• [Your assignment]: Print out the entire listing verbatim.

• [Record extracts]:
------------------------
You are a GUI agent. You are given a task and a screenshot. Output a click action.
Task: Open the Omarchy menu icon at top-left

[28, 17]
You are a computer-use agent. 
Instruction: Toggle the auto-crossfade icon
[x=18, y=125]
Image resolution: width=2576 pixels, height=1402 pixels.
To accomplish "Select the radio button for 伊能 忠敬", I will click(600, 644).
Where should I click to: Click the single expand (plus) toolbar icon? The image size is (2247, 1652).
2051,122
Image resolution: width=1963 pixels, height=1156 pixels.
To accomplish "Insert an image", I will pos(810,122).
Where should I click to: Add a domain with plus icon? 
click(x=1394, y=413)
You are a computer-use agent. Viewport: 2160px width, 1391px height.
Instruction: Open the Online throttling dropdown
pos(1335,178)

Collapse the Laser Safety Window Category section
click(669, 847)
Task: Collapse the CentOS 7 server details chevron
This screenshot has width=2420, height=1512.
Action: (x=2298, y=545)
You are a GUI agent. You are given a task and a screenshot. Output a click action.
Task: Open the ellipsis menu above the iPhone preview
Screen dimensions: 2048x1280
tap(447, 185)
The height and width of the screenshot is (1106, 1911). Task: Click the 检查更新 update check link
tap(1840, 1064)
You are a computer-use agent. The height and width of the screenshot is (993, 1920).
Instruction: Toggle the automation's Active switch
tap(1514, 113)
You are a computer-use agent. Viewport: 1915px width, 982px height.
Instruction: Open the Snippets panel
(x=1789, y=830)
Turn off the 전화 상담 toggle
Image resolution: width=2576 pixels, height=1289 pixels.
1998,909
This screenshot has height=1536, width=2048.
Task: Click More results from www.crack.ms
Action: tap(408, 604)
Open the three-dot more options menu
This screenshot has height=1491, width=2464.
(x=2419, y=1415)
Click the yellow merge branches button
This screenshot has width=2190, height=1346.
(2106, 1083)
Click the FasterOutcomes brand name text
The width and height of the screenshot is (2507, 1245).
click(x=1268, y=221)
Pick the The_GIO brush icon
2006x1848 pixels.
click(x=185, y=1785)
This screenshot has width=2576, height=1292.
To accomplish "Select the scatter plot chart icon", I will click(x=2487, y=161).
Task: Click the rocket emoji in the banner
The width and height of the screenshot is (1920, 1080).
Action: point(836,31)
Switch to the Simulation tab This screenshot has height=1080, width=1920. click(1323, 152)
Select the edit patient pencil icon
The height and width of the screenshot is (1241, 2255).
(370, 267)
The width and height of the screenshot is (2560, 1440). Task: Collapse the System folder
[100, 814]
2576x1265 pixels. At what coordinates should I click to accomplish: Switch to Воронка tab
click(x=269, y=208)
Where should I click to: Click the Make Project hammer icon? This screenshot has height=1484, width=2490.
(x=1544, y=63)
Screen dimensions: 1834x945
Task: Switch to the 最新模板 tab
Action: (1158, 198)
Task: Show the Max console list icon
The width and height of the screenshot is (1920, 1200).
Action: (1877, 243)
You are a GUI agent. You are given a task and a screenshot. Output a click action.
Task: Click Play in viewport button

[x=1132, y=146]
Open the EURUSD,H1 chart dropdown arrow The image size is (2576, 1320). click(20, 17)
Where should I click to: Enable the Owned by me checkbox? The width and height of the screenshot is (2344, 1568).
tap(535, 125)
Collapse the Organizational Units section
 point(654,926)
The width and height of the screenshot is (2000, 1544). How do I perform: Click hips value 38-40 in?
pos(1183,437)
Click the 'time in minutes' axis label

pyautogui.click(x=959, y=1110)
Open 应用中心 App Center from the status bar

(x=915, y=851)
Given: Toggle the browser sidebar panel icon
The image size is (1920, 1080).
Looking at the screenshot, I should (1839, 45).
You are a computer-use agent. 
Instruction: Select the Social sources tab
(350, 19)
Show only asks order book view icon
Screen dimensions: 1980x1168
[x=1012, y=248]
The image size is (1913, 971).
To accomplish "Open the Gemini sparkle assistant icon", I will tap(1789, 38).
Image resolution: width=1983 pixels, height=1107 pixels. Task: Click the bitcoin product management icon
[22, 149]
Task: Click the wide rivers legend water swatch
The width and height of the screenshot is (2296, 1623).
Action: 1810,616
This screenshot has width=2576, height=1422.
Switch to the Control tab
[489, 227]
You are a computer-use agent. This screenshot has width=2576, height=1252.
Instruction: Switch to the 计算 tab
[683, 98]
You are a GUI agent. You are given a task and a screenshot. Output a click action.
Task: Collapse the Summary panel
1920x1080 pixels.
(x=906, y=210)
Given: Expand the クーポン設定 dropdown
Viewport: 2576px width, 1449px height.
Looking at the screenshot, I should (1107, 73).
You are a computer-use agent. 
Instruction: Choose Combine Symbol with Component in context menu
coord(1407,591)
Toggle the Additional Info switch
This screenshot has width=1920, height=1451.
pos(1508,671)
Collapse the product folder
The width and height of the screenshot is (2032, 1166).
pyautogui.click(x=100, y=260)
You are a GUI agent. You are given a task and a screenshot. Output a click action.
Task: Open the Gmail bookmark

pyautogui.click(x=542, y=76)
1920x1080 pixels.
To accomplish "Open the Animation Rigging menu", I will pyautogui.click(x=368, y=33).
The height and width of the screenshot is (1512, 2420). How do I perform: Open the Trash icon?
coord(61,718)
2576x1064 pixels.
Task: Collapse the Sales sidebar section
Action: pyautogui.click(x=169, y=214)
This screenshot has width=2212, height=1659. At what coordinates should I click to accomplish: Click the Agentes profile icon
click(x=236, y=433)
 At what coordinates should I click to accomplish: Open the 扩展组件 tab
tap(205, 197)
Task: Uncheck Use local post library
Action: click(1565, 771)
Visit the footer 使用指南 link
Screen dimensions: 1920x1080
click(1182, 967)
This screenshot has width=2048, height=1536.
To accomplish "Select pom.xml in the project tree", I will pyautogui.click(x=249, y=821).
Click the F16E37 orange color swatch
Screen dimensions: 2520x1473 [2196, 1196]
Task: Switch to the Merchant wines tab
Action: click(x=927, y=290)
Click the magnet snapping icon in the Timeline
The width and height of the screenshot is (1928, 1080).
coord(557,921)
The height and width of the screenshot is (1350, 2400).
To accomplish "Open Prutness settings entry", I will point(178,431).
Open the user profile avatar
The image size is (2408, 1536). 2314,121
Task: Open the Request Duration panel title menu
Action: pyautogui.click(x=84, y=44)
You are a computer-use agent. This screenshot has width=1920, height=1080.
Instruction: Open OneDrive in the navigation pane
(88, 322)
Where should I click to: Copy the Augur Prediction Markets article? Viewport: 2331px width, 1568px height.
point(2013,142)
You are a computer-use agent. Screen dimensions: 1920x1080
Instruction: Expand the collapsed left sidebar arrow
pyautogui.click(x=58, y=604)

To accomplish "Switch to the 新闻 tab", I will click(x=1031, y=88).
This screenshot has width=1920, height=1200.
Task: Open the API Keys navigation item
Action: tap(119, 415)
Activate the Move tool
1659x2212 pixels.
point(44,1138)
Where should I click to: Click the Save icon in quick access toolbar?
------------------------
• [Exercise answer]:
You are a GUI agent. You are given a task and a screenshot. Output a click action.
Task: Open the Omarchy menu icon at top-left

[28, 17]
You are a computer-use agent. 
Instruction: Toggle the auto-crossfade icon
[x=18, y=125]
Image resolution: width=2576 pixels, height=1402 pixels.
To accomplish "Select the radio button for 伊能 忠敬", I will click(600, 644).
Where should I click to: Click the single expand (plus) toolbar icon? The image size is (2247, 1652).
2051,122
Image resolution: width=1963 pixels, height=1156 pixels.
To accomplish "Insert an image", I will pos(810,122).
Where should I click to: Add a domain with plus icon? 
click(x=1394, y=413)
You are a computer-use agent. Viewport: 2160px width, 1391px height.
Instruction: Open the Online throttling dropdown
pos(1335,178)

Collapse the Laser Safety Window Category section
click(669, 847)
Task: Collapse the CentOS 7 server details chevron
This screenshot has width=2420, height=1512.
Action: (x=2298, y=545)
You are a GUI agent. You are given a task and a screenshot. Output a click action.
Task: Open the ellipsis menu above the iPhone preview
Screen dimensions: 2048x1280
tap(447, 185)
The height and width of the screenshot is (1106, 1911). Task: Click the 检查更新 update check link
tap(1840, 1064)
You are a computer-use agent. The height and width of the screenshot is (993, 1920).
Instruction: Toggle the automation's Active switch
tap(1514, 113)
You are a computer-use agent. Viewport: 1915px width, 982px height.
Instruction: Open the Snippets panel
(x=1789, y=830)
Turn off the 전화 상담 toggle
Image resolution: width=2576 pixels, height=1289 pixels.
1998,909
This screenshot has height=1536, width=2048.
Task: Click More results from www.crack.ms
Action: tap(408, 604)
Open the three-dot more options menu
This screenshot has height=1491, width=2464.
(x=2419, y=1415)
Click the yellow merge branches button
This screenshot has width=2190, height=1346.
(2106, 1083)
Click the FasterOutcomes brand name text
The width and height of the screenshot is (2507, 1245).
click(x=1268, y=221)
Pick the The_GIO brush icon
2006x1848 pixels.
click(x=185, y=1785)
This screenshot has width=2576, height=1292.
To accomplish "Select the scatter plot chart icon", I will click(x=2487, y=161).
Task: Click the rocket emoji in the banner
The width and height of the screenshot is (1920, 1080).
Action: point(836,31)
Switch to the Simulation tab This screenshot has height=1080, width=1920. click(1323, 152)
Select the edit patient pencil icon
The height and width of the screenshot is (1241, 2255).
(370, 267)
The width and height of the screenshot is (2560, 1440). Task: Collapse the System folder
[100, 814]
2576x1265 pixels. At what coordinates should I click to accomplish: Switch to Воронка tab
click(x=269, y=208)
Where should I click to: Click the Make Project hammer icon? This screenshot has height=1484, width=2490.
(x=1544, y=63)
Screen dimensions: 1834x945
Task: Switch to the 最新模板 tab
Action: (1158, 198)
Task: Show the Max console list icon
The width and height of the screenshot is (1920, 1200).
Action: (1877, 243)
You are a GUI agent. You are given a task and a screenshot. Output a click action.
Task: Click Play in viewport button

[x=1132, y=146]
Open the EURUSD,H1 chart dropdown arrow The image size is (2576, 1320). click(20, 17)
Where should I click to: Enable the Owned by me checkbox? The width and height of the screenshot is (2344, 1568).
tap(535, 125)
Collapse the Organizational Units section
 point(654,926)
The width and height of the screenshot is (2000, 1544). How do I perform: Click hips value 38-40 in?
pos(1183,437)
Click the 'time in minutes' axis label

pyautogui.click(x=959, y=1110)
Open 应用中心 App Center from the status bar

(x=915, y=851)
Given: Toggle the browser sidebar panel icon
The image size is (1920, 1080).
Looking at the screenshot, I should (1839, 45).
You are a computer-use agent. 
Instruction: Select the Social sources tab
(350, 19)
Show only asks order book view icon
Screen dimensions: 1980x1168
[x=1012, y=248]
The image size is (1913, 971).
To accomplish "Open the Gemini sparkle assistant icon", I will tap(1789, 38).
Image resolution: width=1983 pixels, height=1107 pixels. Task: Click the bitcoin product management icon
[22, 149]
Task: Click the wide rivers legend water swatch
The width and height of the screenshot is (2296, 1623).
Action: 1810,616
This screenshot has width=2576, height=1422.
Switch to the Control tab
[489, 227]
You are a computer-use agent. This screenshot has width=2576, height=1252.
Instruction: Switch to the 计算 tab
[683, 98]
You are a GUI agent. You are given a task and a screenshot. Output a click action.
Task: Collapse the Summary panel
1920x1080 pixels.
(x=906, y=210)
Given: Expand the クーポン設定 dropdown
Viewport: 2576px width, 1449px height.
Looking at the screenshot, I should (1107, 73).
You are a computer-use agent. 
Instruction: Choose Combine Symbol with Component in context menu
coord(1407,591)
Toggle the Additional Info switch
This screenshot has width=1920, height=1451.
pos(1508,671)
Collapse the product folder
The width and height of the screenshot is (2032, 1166).
pyautogui.click(x=100, y=260)
You are a GUI agent. You are given a task and a screenshot. Output a click action.
Task: Open the Gmail bookmark

pyautogui.click(x=542, y=76)
1920x1080 pixels.
To accomplish "Open the Animation Rigging menu", I will pyautogui.click(x=368, y=33).
The height and width of the screenshot is (1512, 2420). How do I perform: Open the Trash icon?
coord(61,718)
2576x1064 pixels.
Task: Collapse the Sales sidebar section
Action: pyautogui.click(x=169, y=214)
This screenshot has width=2212, height=1659. At what coordinates should I click to accomplish: Click the Agentes profile icon
click(x=236, y=433)
 At what coordinates should I click to accomplish: Open the 扩展组件 tab
tap(205, 197)
Task: Uncheck Use local post library
Action: click(1565, 771)
Visit the footer 使用指南 link
Screen dimensions: 1920x1080
click(1182, 967)
This screenshot has width=2048, height=1536.
To accomplish "Select pom.xml in the project tree", I will pyautogui.click(x=249, y=821).
Click the F16E37 orange color swatch
Screen dimensions: 2520x1473 [2196, 1196]
Task: Switch to the Merchant wines tab
Action: click(x=927, y=290)
Click the magnet snapping icon in the Timeline
The width and height of the screenshot is (1928, 1080).
coord(557,921)
The height and width of the screenshot is (1350, 2400).
To accomplish "Open Prutness settings entry", I will point(178,431).
Open the user profile avatar
The image size is (2408, 1536). 2314,121
Task: Open the Request Duration panel title menu
Action: pyautogui.click(x=84, y=44)
You are a computer-use agent. This screenshot has width=1920, height=1080.
Instruction: Open OneDrive in the navigation pane
(88, 322)
Where should I click to: Copy the Augur Prediction Markets article? Viewport: 2331px width, 1568px height.
point(2013,142)
You are a computer-use agent. Screen dimensions: 1920x1080
Instruction: Expand the collapsed left sidebar arrow
pyautogui.click(x=58, y=604)

To accomplish "Switch to the 新闻 tab", I will click(x=1031, y=88).
This screenshot has width=1920, height=1200.
Task: Open the API Keys navigation item
Action: tap(119, 415)
Activate the Move tool
1659x2212 pixels.
point(44,1138)
Where should I click to: Click the Save icon in quick access toolbar?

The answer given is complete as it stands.